The surname Paniagua was first found in the mountainous regions of the ancient kingdom of Leon during the Middle Ages. The surname descends from Spanish and Portuguese ancestry and appears to be derived from a nickname. They were extremely kind and charitable people, they offered bread and water (pan y agua) to anyone, without distinction of race or wealth, due to this fact, they became known as paniagua and in some countries there was a modification to paniagu. This nickname would have been applied to the medieval beggars or travelers who went from town to town, asking for bread and water at various monasteries and manors in exchange for laborious work.

The phrase “riding paniagua” was used by cyclist Tyler Hamilton in his memoir, The Secret Race, about professional road race cycling and his time as a teammate of Lance Armstrong. The phrase was used to describe those riding without the aid of performance-enhancing drugs such as EPO.

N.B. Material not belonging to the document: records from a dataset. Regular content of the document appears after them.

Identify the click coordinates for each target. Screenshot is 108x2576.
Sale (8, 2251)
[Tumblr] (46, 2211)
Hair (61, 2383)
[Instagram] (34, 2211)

Notable people with the name include:

- Asdrubal Paniagua, Costa Rican retired professional football player
- Cenobio Paniagua, Mexican composer
- César Montenegro Paniagua, Guatemalan politician
- Andres Paniagua, Spanish-Mexican businessman and founder of Gusano Rojo Mezcal
- Eduardo Paniagua, Spanish architect and musician, member of the ensemble Atrium Musicae de Madrid
- Gregorio Paniagua, founder of Spanish early music ensemble Atrium Musicae de Madrid
- Javier Paniagua Fuentes, a Spanish author and politician
- José Paniagua, retired Major League Baseball relief pitcher
- Leonardo Paniagua, Dominican Republic's bachata musician
- Valentín Paniagua, Peruvian politician and former Interim President of Peru.
- Vicente Paniagua (1947-2026), Spanish basketball player.